Interpretive Summary: Many plants have been shown to move water through their roots from wetter regions of the soil to drier ones and vice versa. While many field studies have shown that this process has important hydrological and ecological consequences on the functioning of ecosystems, the current generation of earth system models do not include this process of water redistribution by plants. This study incorporated this effect into a commonly-used earth system model and examined the ability of the resulting hybrid model to capture the observed ecosystem evaporation and soil moisture storage across an ecologically broad selection of sites in North America. Our comparison showed that the hybrid model increased simulated evaporation, particularly at mid-range levels of soil moisture. This comparison also revealed that plant water redistribution is particularly important for ecosystems that have a pronounced dry season but are not too dry that sparse vegetation and very low soil moisture limit its effects.

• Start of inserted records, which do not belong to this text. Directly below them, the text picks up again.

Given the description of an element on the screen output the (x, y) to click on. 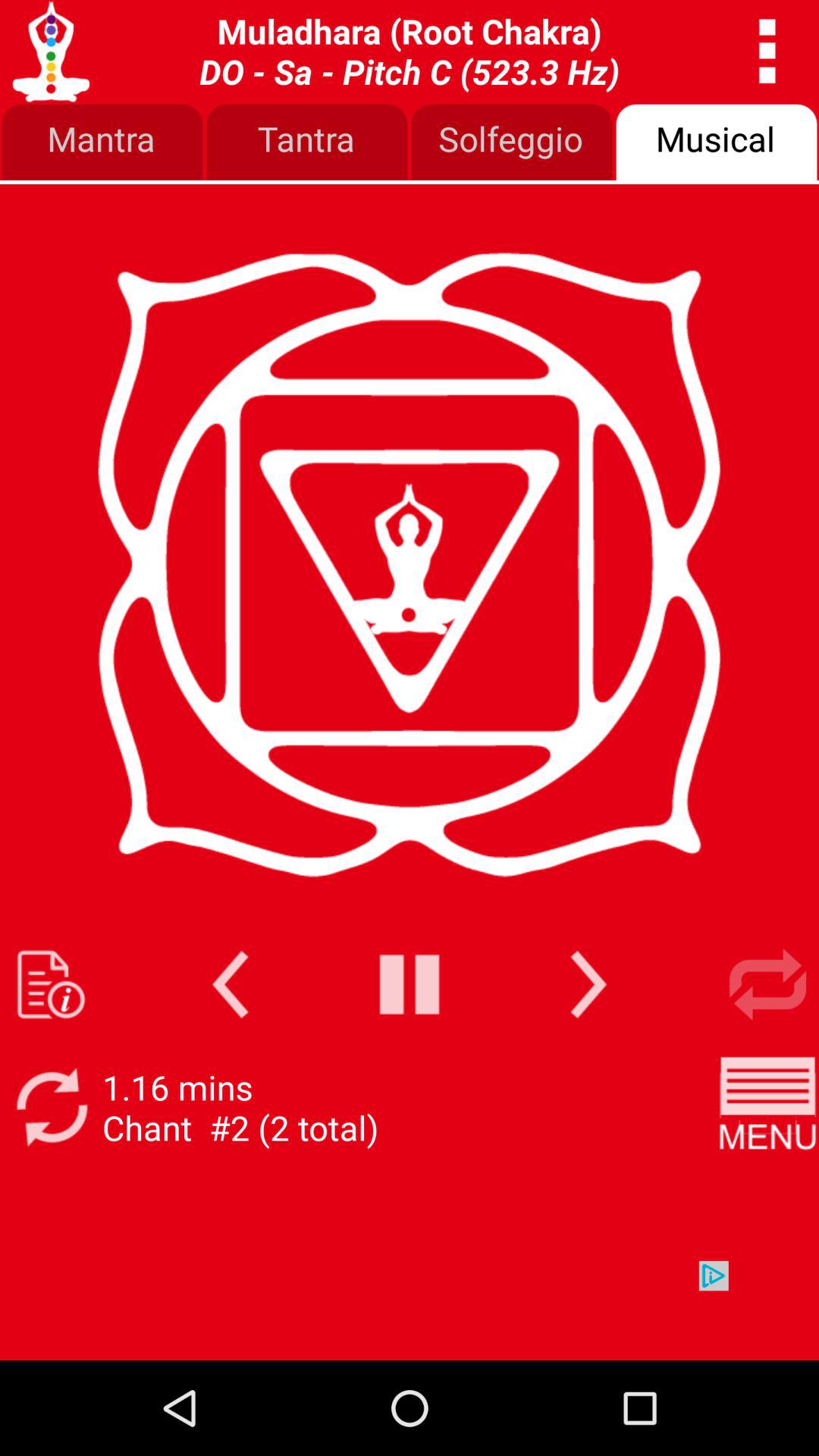
click button to the left of the solfeggio item (306, 143)
Given the description of an element on the screen output the (x, y) to click on. 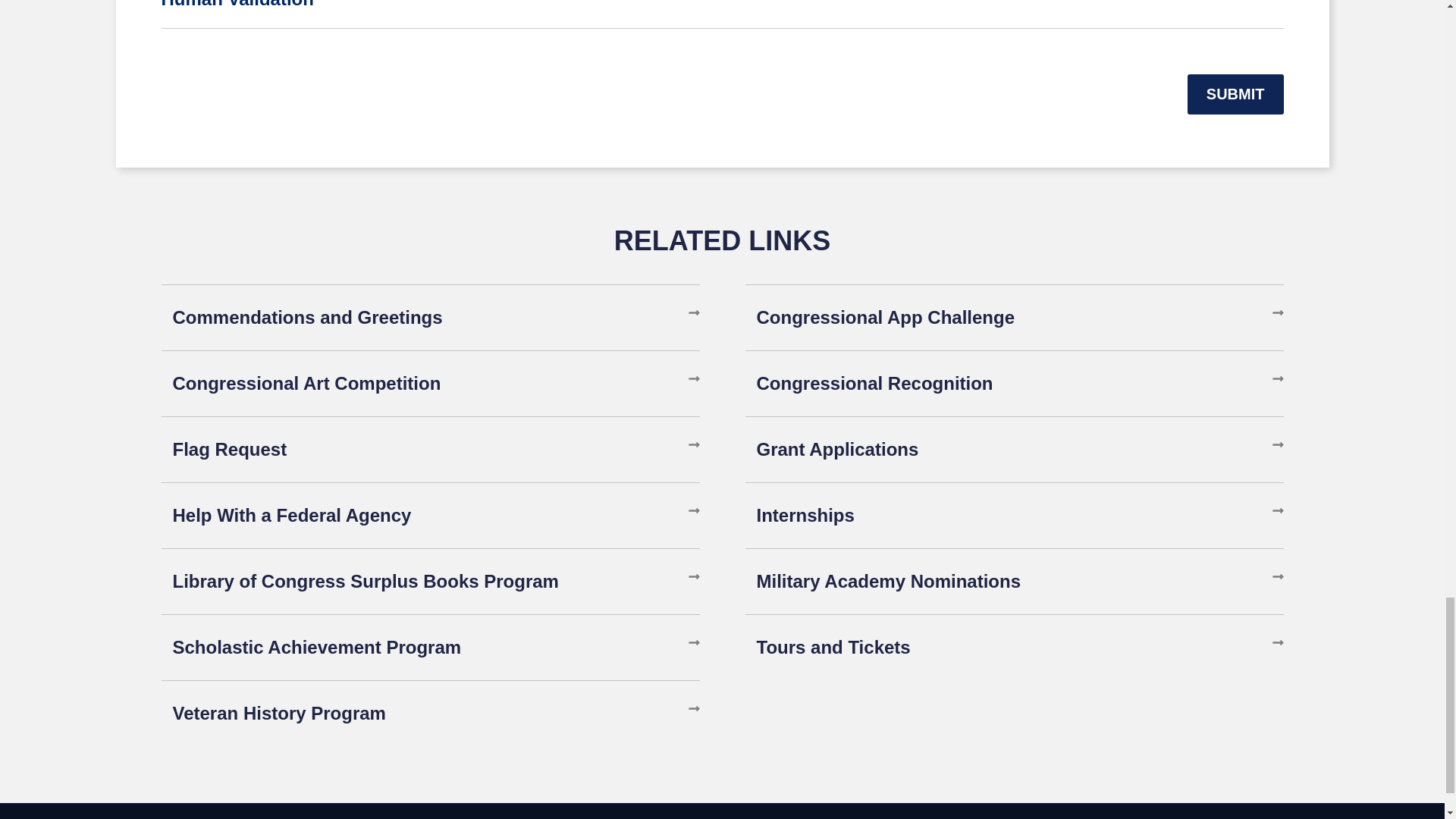
Submit (1236, 94)
Given the description of an element on the screen output the (x, y) to click on. 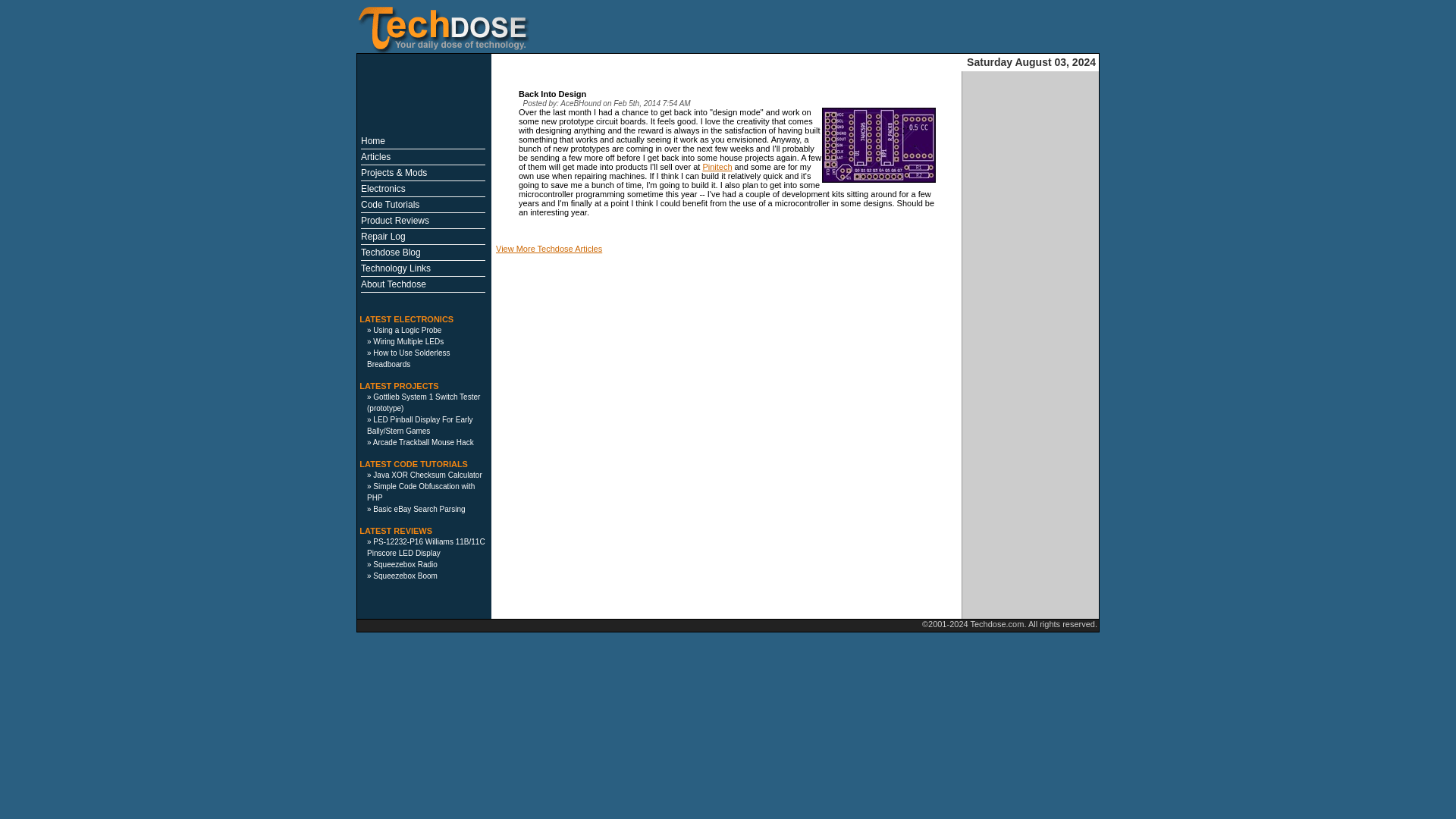
How to Use Solderless Breadboards (407, 358)
About Techdose (393, 284)
Technology Links (395, 267)
Home (373, 140)
Squeezebox Radio (405, 564)
Pinitech (716, 166)
Using a Logic Probe (406, 329)
Simple Code Obfuscation with PHP (420, 492)
Techdose Blog (390, 252)
Code Tutorials (390, 204)
Basic eBay Search Parsing (418, 509)
Wiring Multiple LEDs (408, 341)
Java XOR Checksum Calculator (426, 474)
View More Techdose Articles (549, 248)
Squeezebox Boom (405, 575)
Given the description of an element on the screen output the (x, y) to click on. 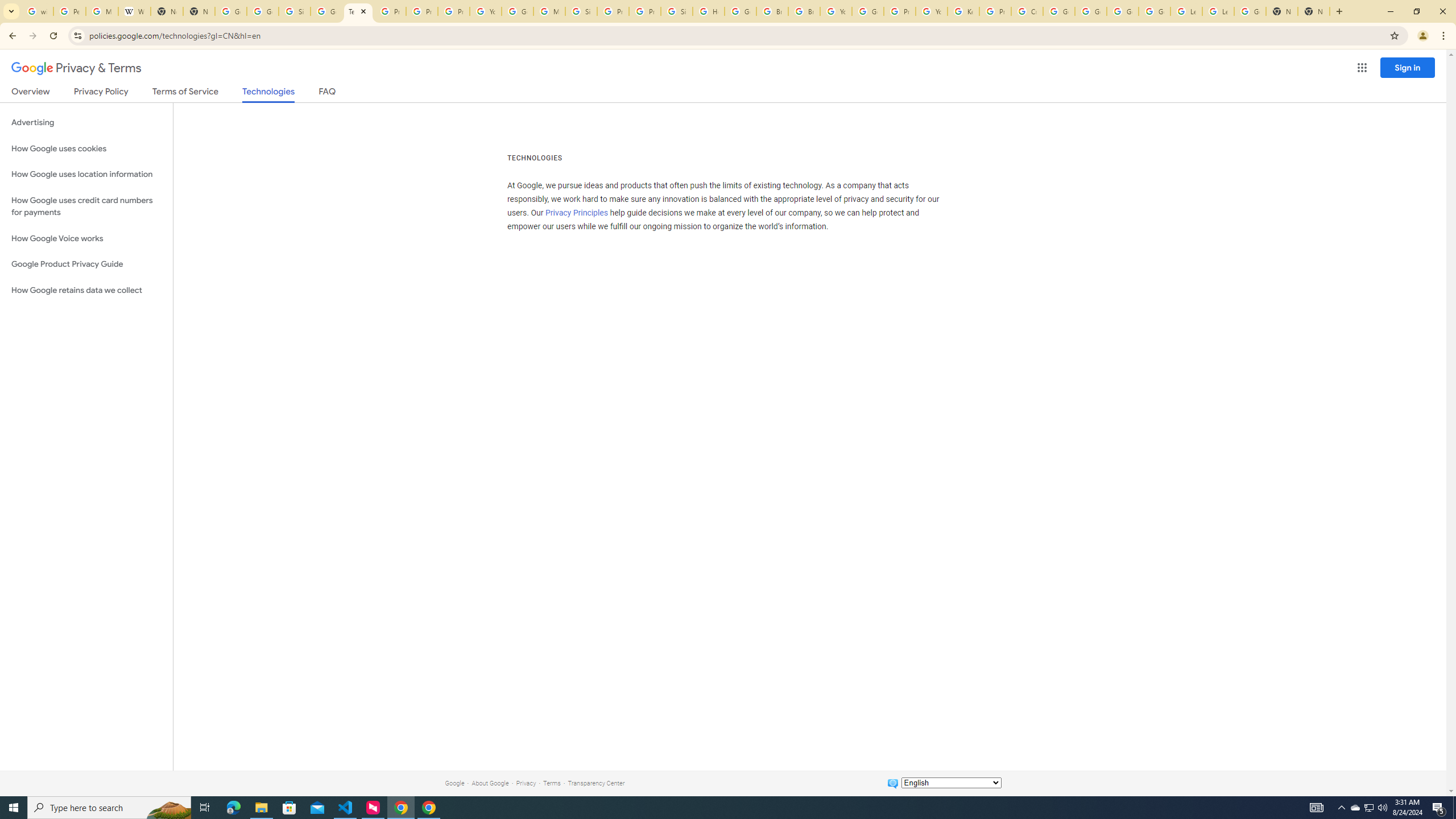
YouTube (931, 11)
Google Drive: Sign-in (262, 11)
Create your Google Account (1027, 11)
How Google uses location information (86, 174)
Given the description of an element on the screen output the (x, y) to click on. 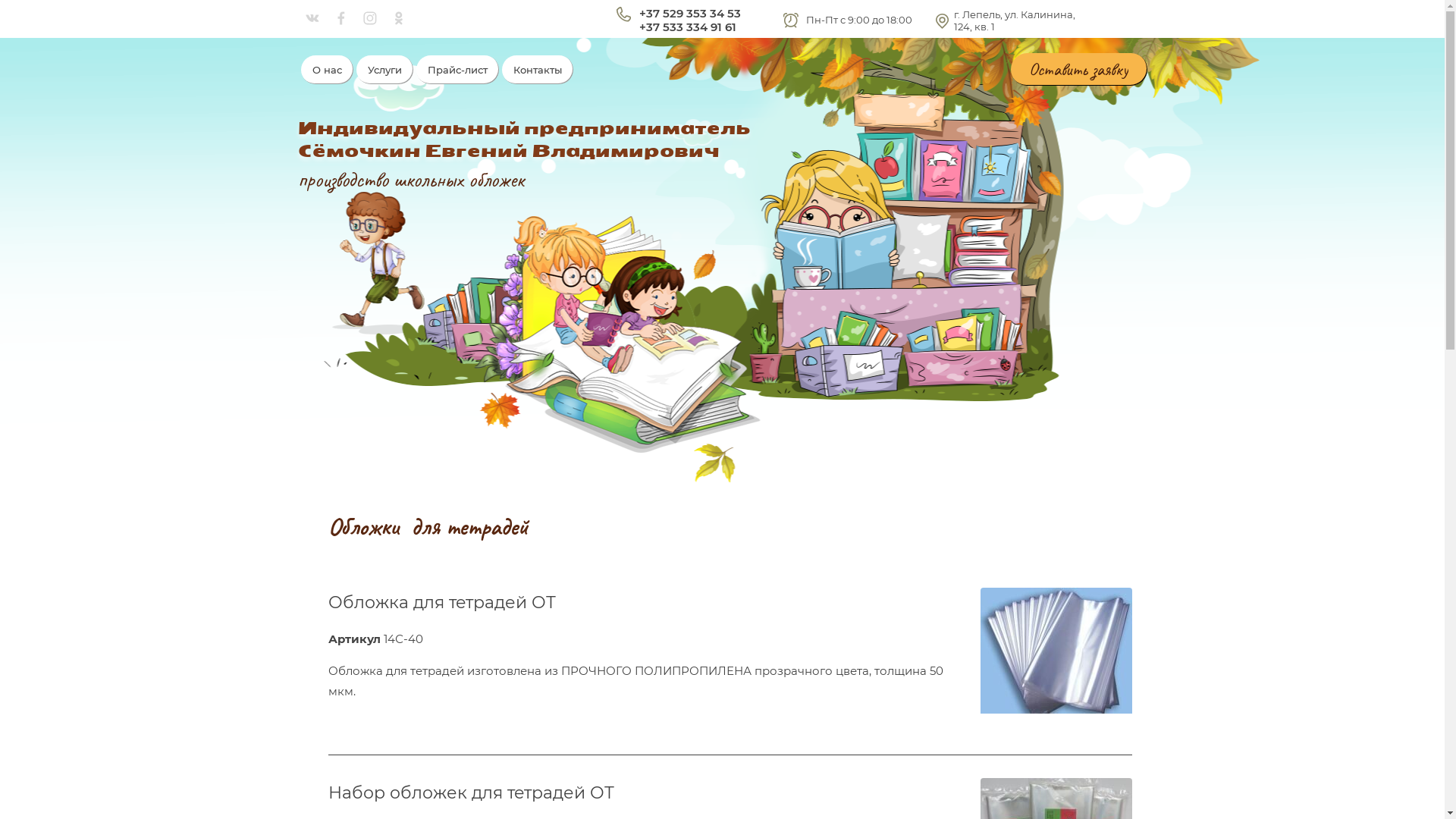
+37 533 334 91 61 Element type: text (686, 26)
+37 529 353 34 53 Element type: text (689, 13)
Given the description of an element on the screen output the (x, y) to click on. 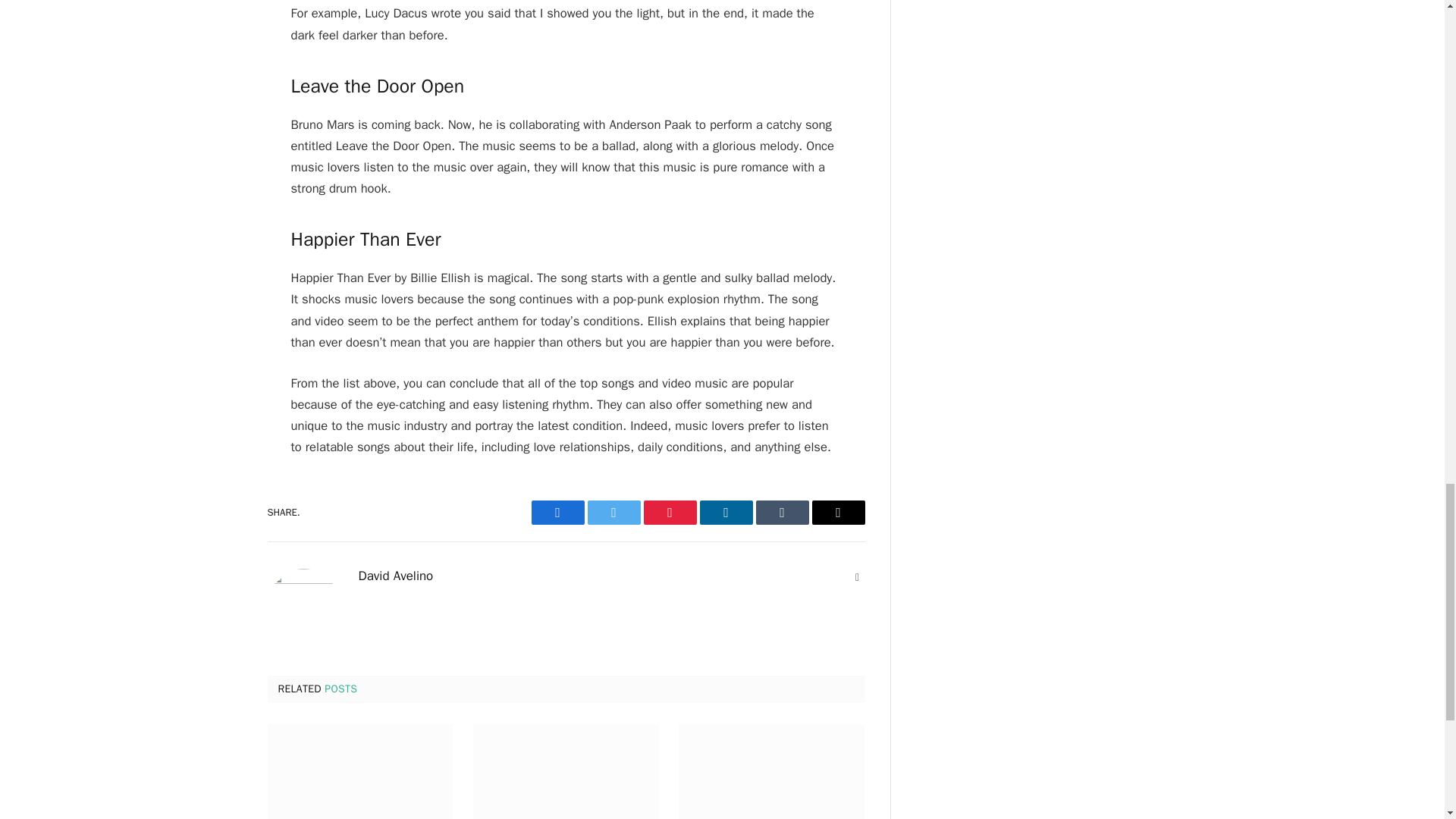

Technical Abstract: Effects of hydraulic redistribution (HR) on hydrological, biogeochemical, and ecological processes have been demonstrated in the field, but the current generation of standard earth system models does not include a representation of HR. Though recent studies have examined the effect of incorporating HR into land surface models, few (if any) have done cross-site comparisons for contrasting climate regimes and multiple vegetation types via the integration of measurement and modeling. Here, we incorporated the HR scheme of Ryel et al. (2002) into the NCAR Community Land Model Version 4.5 (CLM4.5), and examined the ability of the resulting hybrid model to capture the magnitude of HR flux and/or soil moisture dynamics from which HR can be directly inferred, to assess the impact of HR on land surface water and energy budgets, and to explore how the impact may depend on climate regimes and vegetation conditions. Eight AmeriFlux sites with contrasting climate regimes and multiple vegetation types were studied, including the Wind River Crane site in Washington State, the Santa Rita Mesquite savanna site in southern Arizona, and six sites along the Southern California Climate Gradient. HR flux, evapotranspiration (ET), and soil moisture were properly simulated in the present study, even in the face of various uncertainties. Our cross-ecosystem comparison showed that the timing, magnitude, and direction (upward or downward) of HR vary across ecosystems,and incorporation of HR into CLM4.5 improved the model-measurement matches of evapotranspiration, Bowen ratio, and soil moisture particularly during dry seasons. Our results also reveal that HR has important hydrological impact in ecosystems that have a pronounced dry season but are not overall so dry that sparse vegetation and very low soil moisture limit HR.